* Problem description
Copy the records word for word, starting at the line that contains "What do you see at coordinates (56, 292)" and continuing through the end of the records, with both the starting line and the last line included. Omit the pictures from your copy.

* Input
= Beginning of Section =

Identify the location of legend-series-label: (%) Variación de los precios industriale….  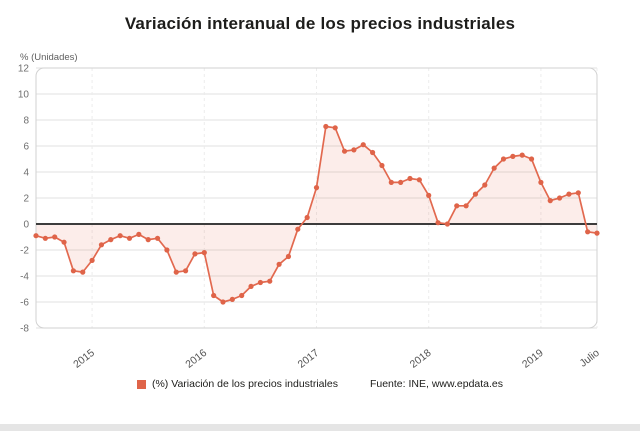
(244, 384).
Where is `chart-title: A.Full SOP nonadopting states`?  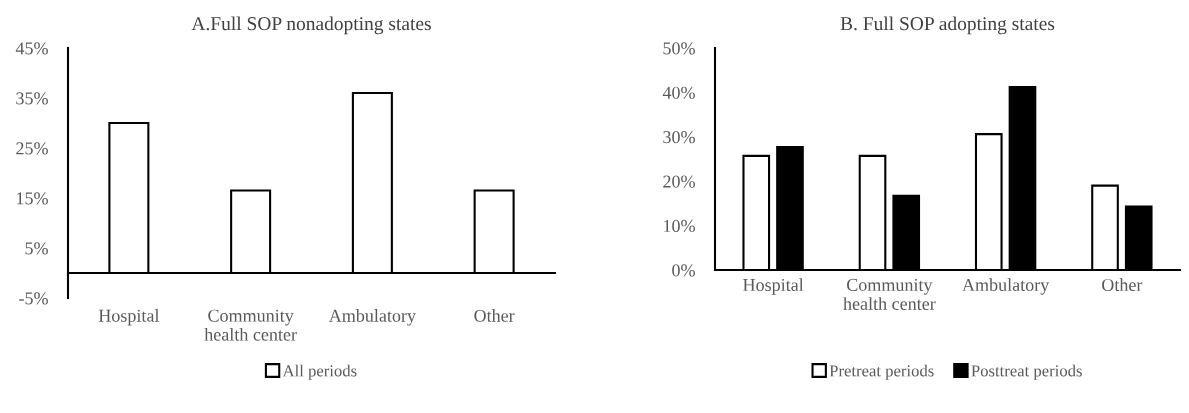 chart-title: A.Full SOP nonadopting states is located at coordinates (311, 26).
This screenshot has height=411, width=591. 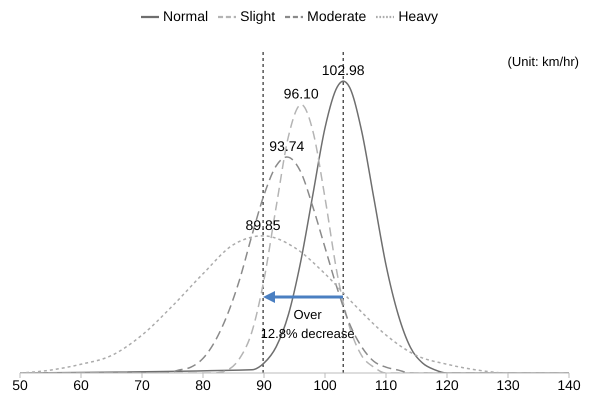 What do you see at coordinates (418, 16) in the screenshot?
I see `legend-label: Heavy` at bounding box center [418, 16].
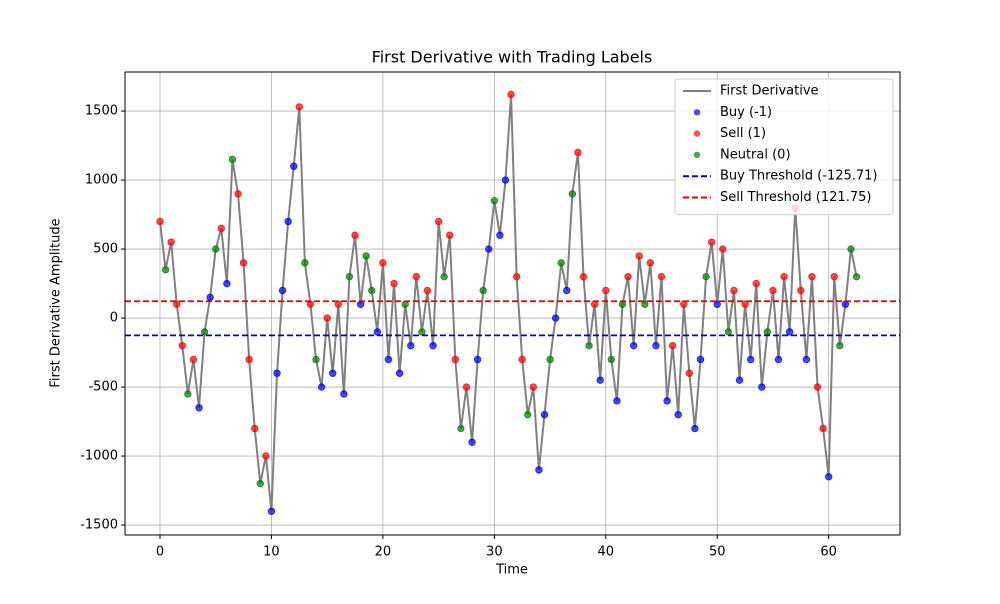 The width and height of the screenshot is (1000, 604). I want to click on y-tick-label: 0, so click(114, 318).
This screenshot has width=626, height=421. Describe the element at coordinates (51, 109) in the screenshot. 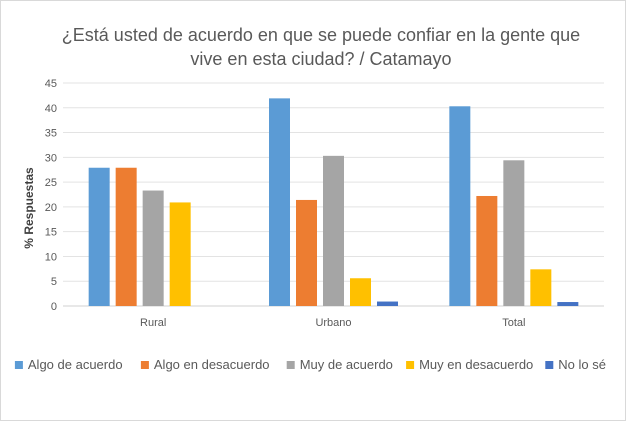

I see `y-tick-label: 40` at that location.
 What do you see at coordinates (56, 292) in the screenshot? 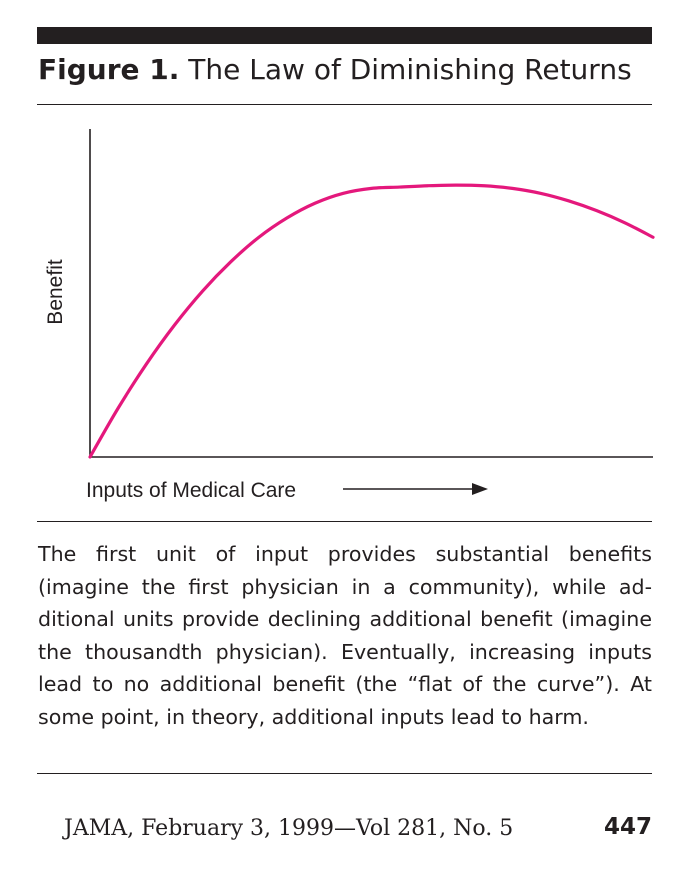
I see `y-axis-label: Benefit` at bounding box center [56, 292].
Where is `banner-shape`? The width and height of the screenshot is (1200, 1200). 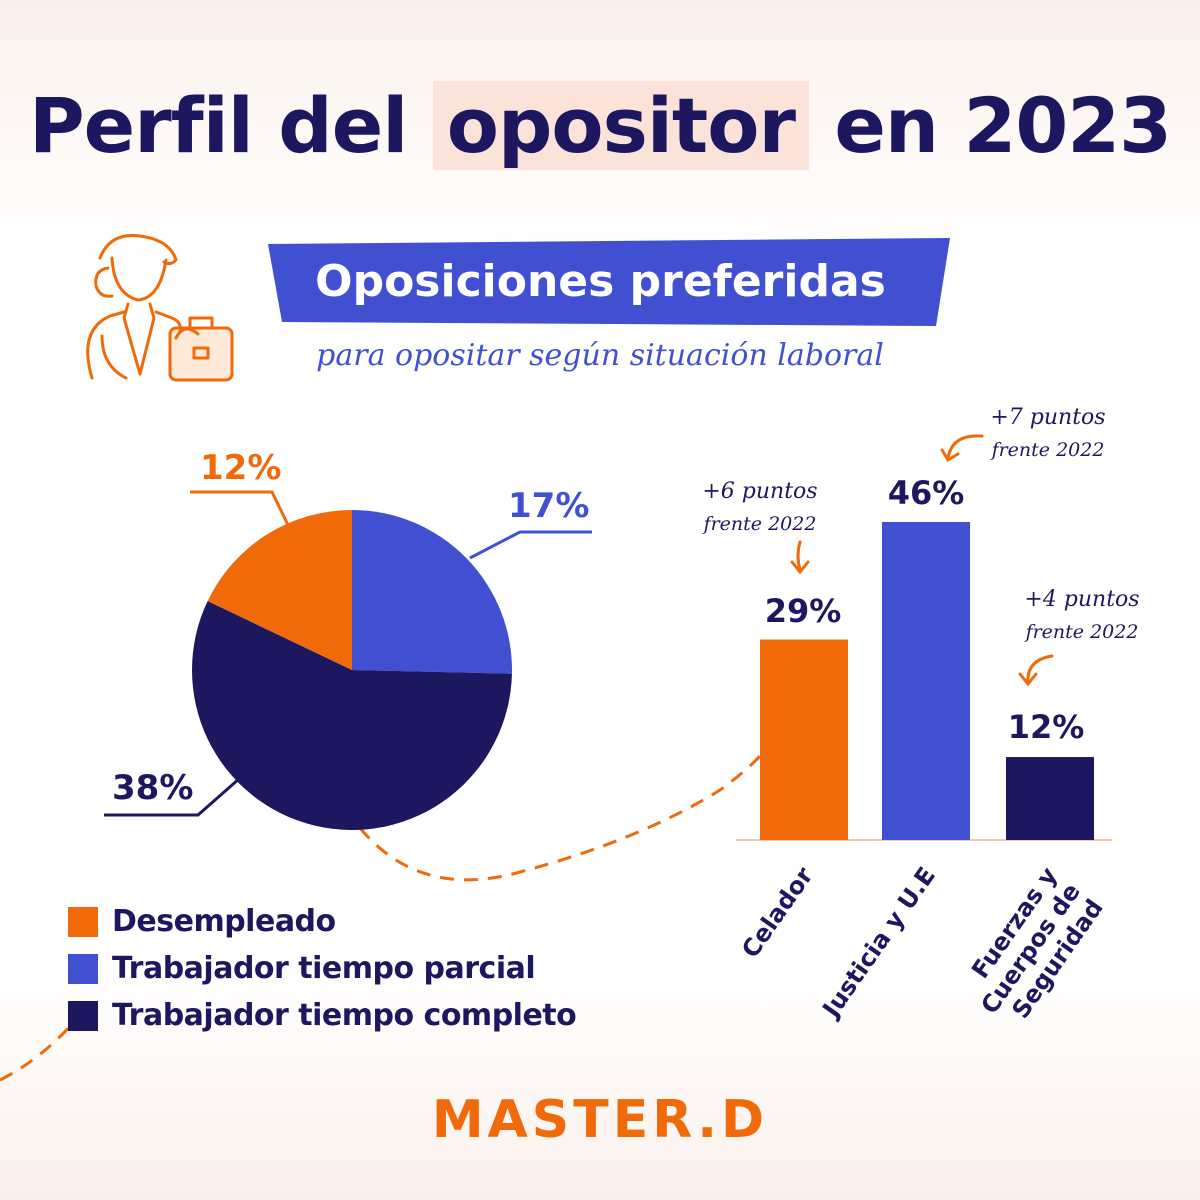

= End of Section =

* Solution for this problem
 What do you see at coordinates (56, 292) in the screenshot? 
I see `y-axis-label: Benefit` at bounding box center [56, 292].
Where is `banner-shape`? The width and height of the screenshot is (1200, 1200). 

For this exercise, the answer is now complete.